-- start Available records --

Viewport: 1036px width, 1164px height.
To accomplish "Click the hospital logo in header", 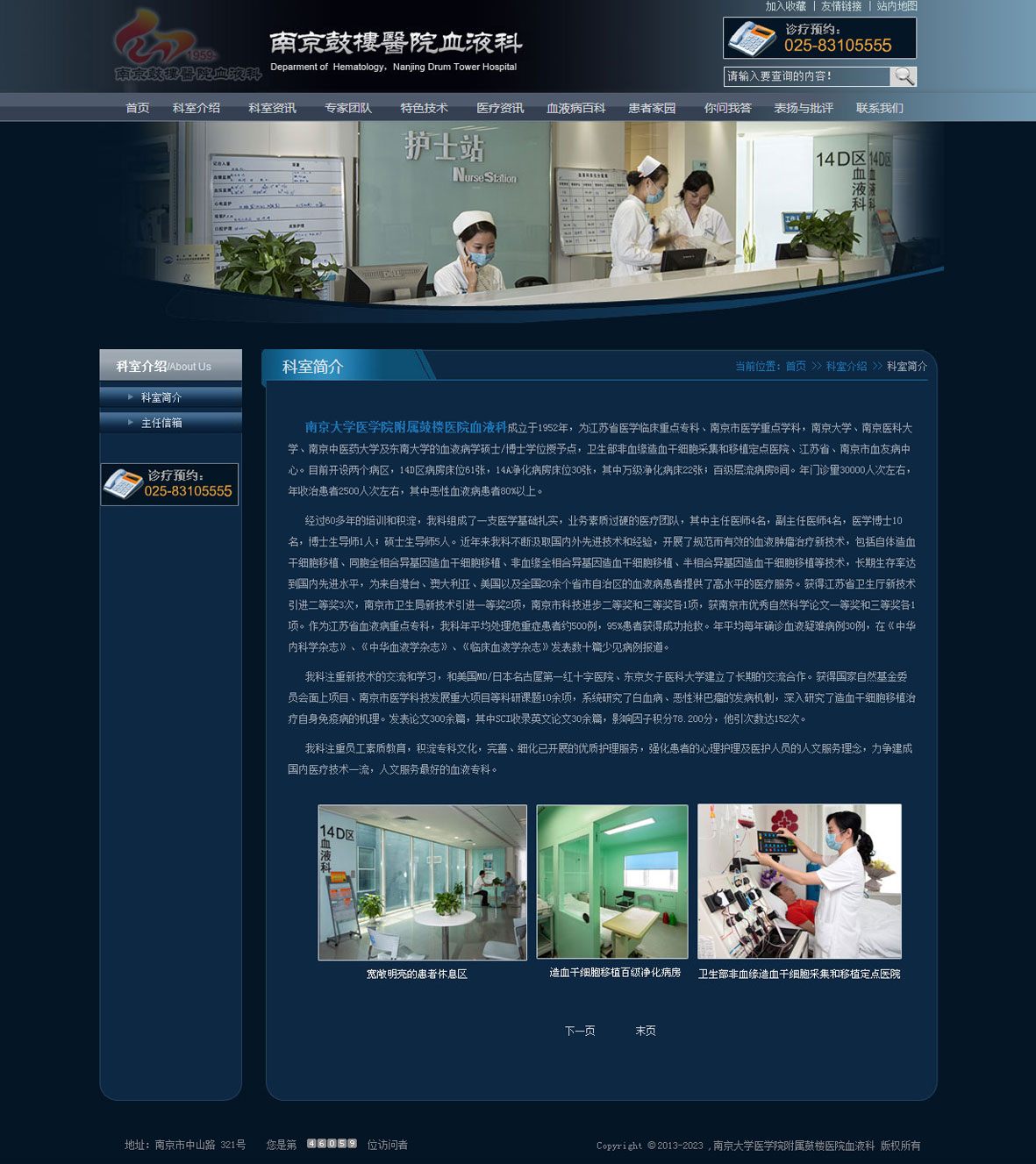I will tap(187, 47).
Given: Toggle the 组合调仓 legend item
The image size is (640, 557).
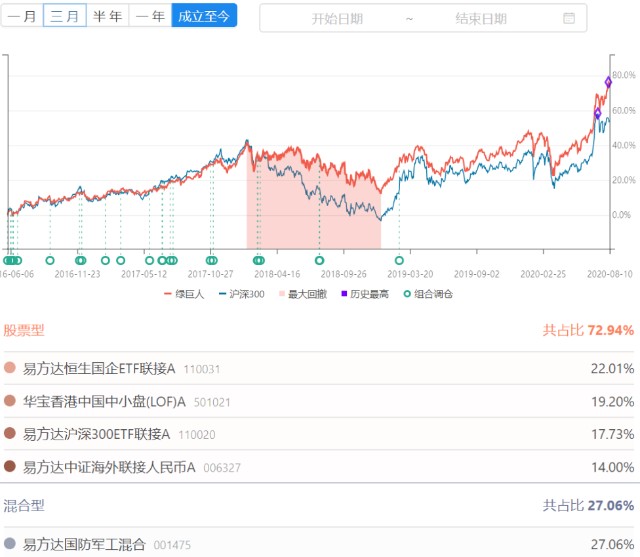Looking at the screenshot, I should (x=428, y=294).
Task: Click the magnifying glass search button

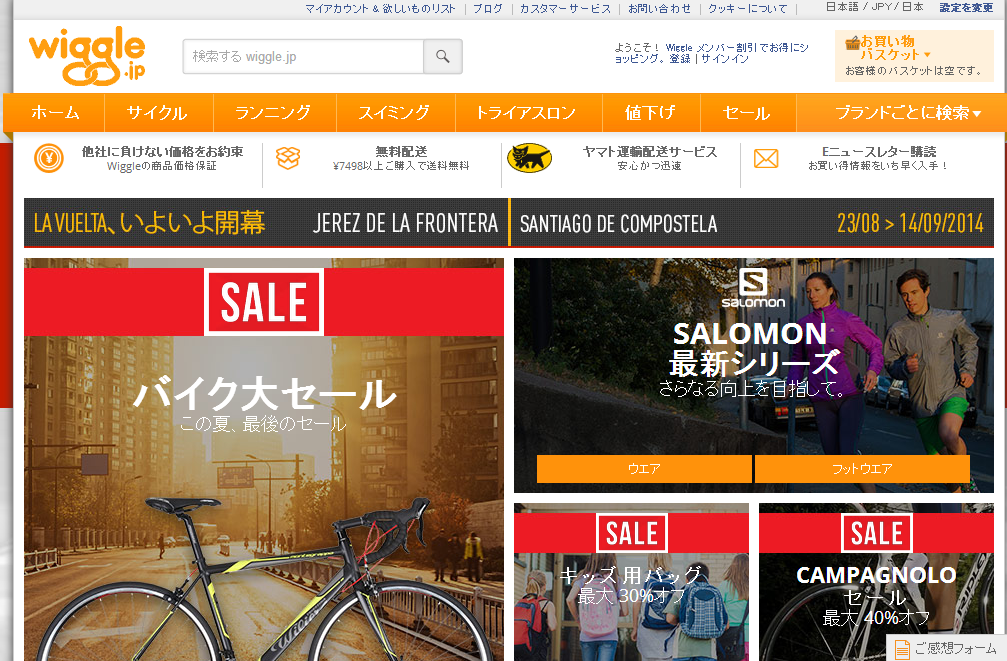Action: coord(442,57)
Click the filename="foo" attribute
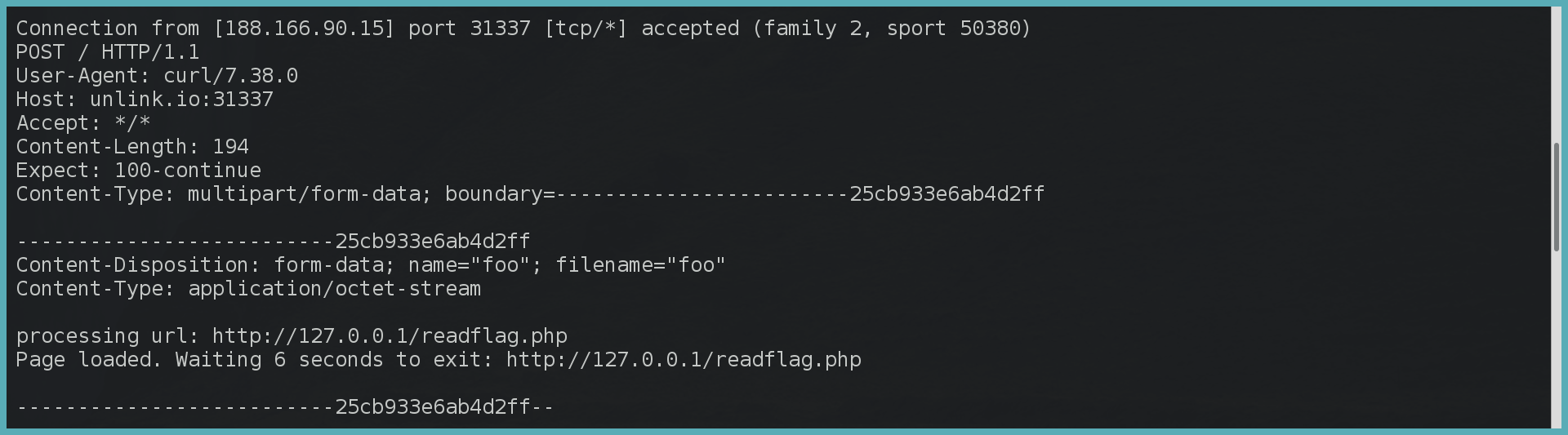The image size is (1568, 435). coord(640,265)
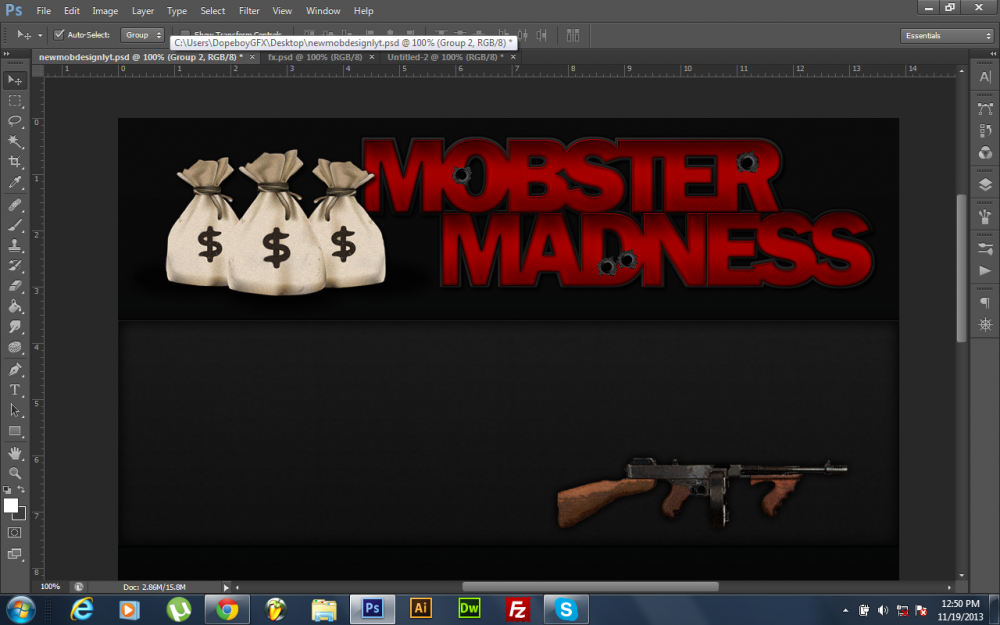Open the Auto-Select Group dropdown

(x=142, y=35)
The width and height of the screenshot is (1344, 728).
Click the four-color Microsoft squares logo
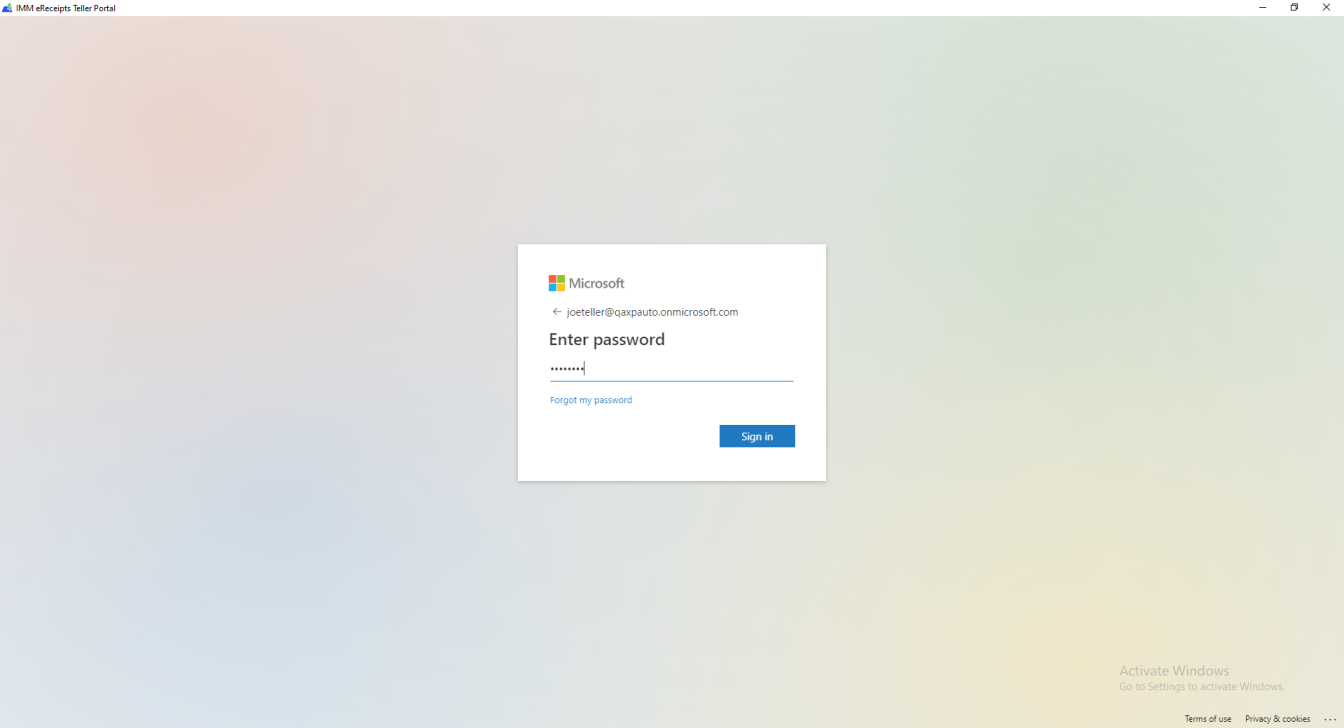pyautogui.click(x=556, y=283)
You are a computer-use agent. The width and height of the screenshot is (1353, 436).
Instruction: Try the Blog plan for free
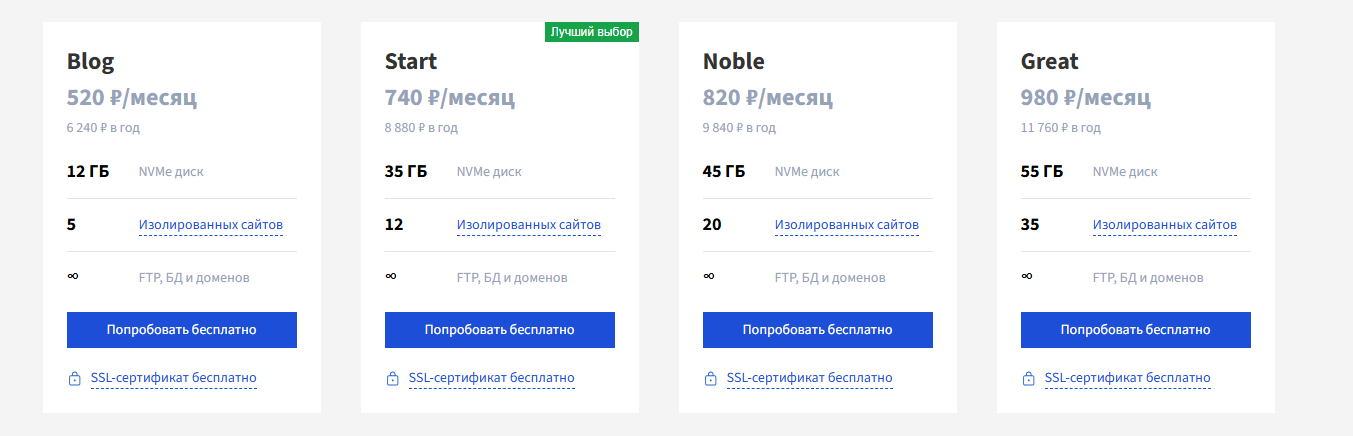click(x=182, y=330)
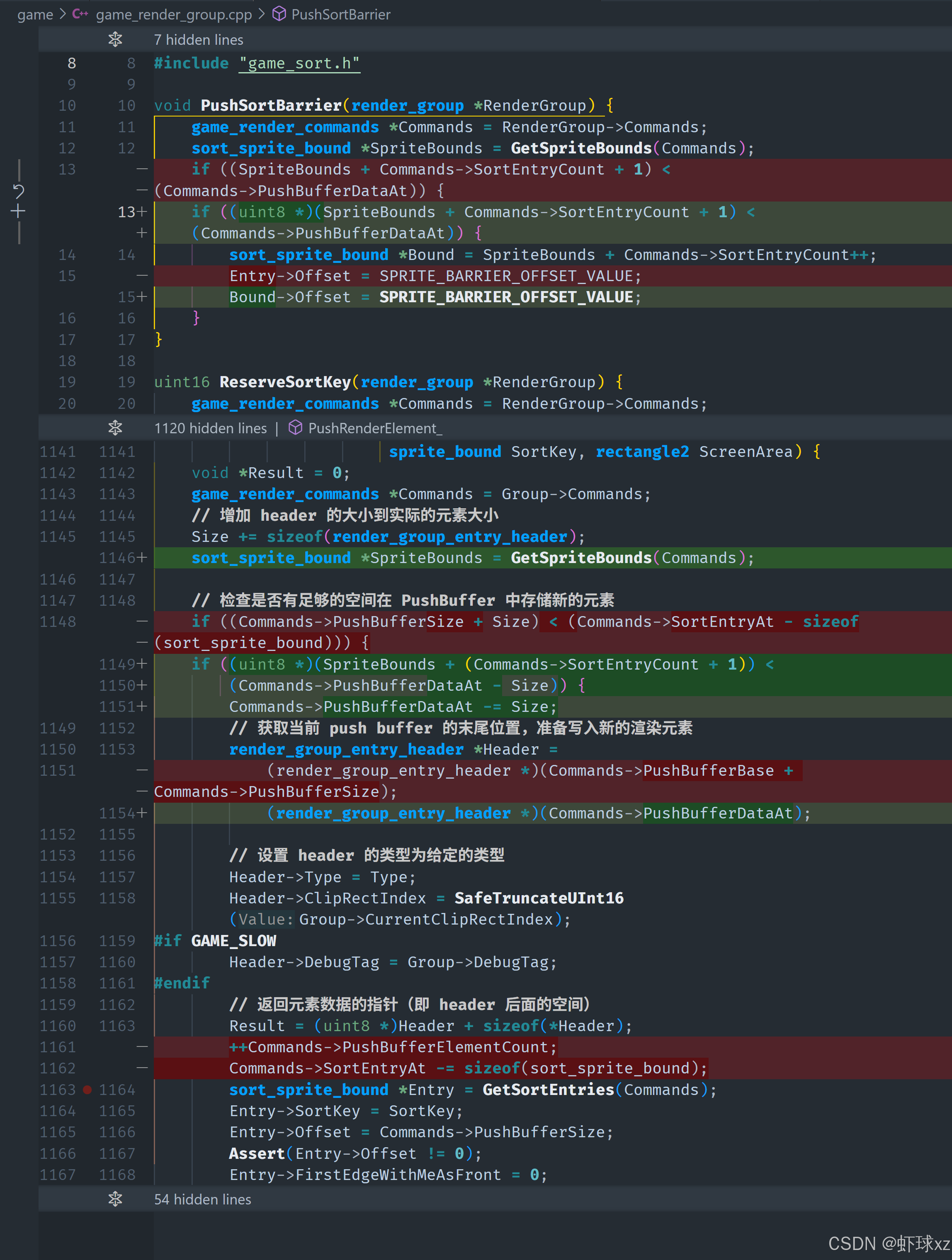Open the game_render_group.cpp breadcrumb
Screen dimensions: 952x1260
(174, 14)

-- end Available records --

#### [Work required]
Please write out the material above exactly, starting at the line that contains "Task: Click the" and ending at the line that contains "(x=142, y=35)", with both of those lines included. Leave the pictures out of your answer.

#### [Result of this exercise]
Task: Click the magnifying glass search button

Action: coord(442,57)
Click the filename="foo" attribute
The image size is (1568, 435). coord(640,265)
Open the Auto-Select Group dropdown

(x=142, y=35)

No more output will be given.